▶ _EXERCISE INPUTS_
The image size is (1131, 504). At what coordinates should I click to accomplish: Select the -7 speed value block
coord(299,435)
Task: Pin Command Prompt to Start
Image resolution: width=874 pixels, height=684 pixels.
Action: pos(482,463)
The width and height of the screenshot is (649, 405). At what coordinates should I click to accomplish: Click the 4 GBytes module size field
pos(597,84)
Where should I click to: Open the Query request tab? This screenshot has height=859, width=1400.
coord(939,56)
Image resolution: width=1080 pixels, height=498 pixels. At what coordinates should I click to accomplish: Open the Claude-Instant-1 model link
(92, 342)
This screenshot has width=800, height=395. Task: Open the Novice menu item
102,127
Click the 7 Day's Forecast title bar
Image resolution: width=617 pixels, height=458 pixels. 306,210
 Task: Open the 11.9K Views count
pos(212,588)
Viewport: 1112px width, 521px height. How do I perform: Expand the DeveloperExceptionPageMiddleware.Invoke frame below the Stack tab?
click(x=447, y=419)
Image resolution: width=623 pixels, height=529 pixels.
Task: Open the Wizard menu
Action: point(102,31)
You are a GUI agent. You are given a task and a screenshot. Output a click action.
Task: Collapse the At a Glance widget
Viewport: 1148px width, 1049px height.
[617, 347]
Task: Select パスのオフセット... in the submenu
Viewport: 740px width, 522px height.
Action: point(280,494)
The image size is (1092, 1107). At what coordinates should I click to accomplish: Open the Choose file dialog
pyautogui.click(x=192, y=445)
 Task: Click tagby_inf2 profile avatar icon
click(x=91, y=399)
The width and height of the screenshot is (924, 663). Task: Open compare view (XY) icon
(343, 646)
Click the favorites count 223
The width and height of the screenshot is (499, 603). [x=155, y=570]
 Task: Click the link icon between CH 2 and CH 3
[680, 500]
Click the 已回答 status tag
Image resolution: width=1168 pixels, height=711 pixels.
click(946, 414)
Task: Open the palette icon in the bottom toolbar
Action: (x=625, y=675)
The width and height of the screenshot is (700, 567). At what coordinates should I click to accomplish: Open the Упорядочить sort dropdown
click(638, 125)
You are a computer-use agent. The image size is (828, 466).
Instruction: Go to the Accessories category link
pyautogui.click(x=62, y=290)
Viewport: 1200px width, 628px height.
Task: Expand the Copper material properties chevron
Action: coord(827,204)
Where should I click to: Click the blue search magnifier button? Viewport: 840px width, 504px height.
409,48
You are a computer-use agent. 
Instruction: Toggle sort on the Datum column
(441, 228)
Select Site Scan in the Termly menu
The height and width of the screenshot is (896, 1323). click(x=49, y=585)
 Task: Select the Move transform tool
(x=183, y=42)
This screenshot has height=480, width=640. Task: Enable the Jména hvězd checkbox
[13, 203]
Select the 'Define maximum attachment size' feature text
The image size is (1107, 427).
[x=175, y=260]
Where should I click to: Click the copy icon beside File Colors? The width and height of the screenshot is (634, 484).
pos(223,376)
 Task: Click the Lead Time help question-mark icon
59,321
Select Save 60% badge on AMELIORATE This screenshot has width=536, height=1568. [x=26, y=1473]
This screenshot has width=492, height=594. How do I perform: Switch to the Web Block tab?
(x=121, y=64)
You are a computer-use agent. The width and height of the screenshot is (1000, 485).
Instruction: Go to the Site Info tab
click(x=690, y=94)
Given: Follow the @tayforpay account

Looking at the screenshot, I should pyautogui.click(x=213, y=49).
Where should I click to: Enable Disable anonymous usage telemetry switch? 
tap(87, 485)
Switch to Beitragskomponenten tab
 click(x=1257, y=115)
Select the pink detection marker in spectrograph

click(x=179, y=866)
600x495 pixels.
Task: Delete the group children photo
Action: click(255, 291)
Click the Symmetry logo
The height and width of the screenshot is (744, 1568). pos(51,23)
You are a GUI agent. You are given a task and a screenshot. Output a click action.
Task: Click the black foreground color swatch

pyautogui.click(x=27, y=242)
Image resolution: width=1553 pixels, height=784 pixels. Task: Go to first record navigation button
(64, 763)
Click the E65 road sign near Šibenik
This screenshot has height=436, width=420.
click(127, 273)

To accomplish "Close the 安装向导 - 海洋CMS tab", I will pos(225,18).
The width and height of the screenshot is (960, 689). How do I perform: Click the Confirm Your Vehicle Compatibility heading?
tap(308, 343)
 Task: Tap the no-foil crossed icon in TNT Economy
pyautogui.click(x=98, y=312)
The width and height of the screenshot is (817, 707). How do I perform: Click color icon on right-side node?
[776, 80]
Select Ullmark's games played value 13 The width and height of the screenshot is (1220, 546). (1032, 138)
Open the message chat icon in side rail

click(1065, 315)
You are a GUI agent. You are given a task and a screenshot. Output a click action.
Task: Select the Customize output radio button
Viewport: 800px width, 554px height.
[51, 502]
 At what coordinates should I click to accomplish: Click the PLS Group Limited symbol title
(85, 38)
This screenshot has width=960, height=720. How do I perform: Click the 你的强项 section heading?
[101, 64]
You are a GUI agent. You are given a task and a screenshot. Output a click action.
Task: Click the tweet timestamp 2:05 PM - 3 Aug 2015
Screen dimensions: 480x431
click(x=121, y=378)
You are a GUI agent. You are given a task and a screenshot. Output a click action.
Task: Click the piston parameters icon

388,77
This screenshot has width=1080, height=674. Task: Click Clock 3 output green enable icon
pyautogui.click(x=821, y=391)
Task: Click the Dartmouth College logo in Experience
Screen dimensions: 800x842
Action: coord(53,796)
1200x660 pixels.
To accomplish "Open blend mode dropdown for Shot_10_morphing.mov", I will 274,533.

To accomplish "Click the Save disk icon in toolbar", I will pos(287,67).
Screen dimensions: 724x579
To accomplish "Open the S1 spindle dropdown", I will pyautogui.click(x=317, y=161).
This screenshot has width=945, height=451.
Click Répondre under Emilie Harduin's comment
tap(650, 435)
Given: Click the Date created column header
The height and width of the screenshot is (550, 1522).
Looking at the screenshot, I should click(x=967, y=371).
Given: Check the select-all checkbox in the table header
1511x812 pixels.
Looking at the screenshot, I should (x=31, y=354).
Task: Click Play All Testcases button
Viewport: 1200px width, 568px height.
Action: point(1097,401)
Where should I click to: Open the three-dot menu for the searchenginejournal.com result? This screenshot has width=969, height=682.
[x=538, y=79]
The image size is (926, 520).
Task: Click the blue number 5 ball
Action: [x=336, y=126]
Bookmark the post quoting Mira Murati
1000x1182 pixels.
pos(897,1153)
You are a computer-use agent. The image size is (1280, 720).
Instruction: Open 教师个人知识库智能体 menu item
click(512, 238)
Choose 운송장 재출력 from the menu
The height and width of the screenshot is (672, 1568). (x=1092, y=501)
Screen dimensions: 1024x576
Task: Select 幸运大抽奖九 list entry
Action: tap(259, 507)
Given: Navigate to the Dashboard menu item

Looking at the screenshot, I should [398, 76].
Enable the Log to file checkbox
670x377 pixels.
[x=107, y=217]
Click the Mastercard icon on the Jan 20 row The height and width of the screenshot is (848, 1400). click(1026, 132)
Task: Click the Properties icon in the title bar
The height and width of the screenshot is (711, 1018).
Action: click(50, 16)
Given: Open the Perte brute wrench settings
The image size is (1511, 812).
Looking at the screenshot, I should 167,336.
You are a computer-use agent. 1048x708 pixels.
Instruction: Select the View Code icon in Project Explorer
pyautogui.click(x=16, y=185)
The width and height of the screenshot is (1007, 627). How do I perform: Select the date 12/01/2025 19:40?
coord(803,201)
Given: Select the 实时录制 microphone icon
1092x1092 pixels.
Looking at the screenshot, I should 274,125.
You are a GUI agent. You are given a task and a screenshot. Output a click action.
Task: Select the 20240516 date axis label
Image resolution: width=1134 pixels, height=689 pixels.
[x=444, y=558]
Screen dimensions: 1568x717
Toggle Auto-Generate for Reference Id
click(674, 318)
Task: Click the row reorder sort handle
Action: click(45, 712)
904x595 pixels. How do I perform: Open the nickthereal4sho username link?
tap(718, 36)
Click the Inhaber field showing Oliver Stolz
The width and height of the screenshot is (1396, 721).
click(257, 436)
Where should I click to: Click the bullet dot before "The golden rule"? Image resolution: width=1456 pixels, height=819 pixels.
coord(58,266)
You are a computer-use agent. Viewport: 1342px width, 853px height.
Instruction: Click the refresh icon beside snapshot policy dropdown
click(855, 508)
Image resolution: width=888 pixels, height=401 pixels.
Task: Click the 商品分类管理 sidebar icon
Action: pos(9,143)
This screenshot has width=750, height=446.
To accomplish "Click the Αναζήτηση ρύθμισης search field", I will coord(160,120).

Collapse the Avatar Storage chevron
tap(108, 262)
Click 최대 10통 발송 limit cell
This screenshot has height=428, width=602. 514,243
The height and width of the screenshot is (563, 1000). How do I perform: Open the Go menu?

▶ _WORK TO BE COMPLETED_
Print nothing but the lines from the one that contains "Where should I click to: Click the bullet" to the final line of the data, both included, exactly as they read.

▶ _RESULT OF THIS TASK_
Where should I click to: Click the bullet dot before "The golden rule"? Image resolution: width=1456 pixels, height=819 pixels.
coord(58,266)
You are a computer-use agent. Viewport: 1342px width, 853px height.
Instruction: Click the refresh icon beside snapshot policy dropdown
click(855, 508)
Image resolution: width=888 pixels, height=401 pixels.
Task: Click the 商品分类管理 sidebar icon
Action: pos(9,143)
This screenshot has width=750, height=446.
To accomplish "Click the Αναζήτηση ρύθμισης search field", I will coord(160,120).

Collapse the Avatar Storage chevron
tap(108, 262)
Click 최대 10통 발송 limit cell
This screenshot has height=428, width=602. 514,243
The height and width of the screenshot is (563, 1000). How do I perform: Open the Go menu?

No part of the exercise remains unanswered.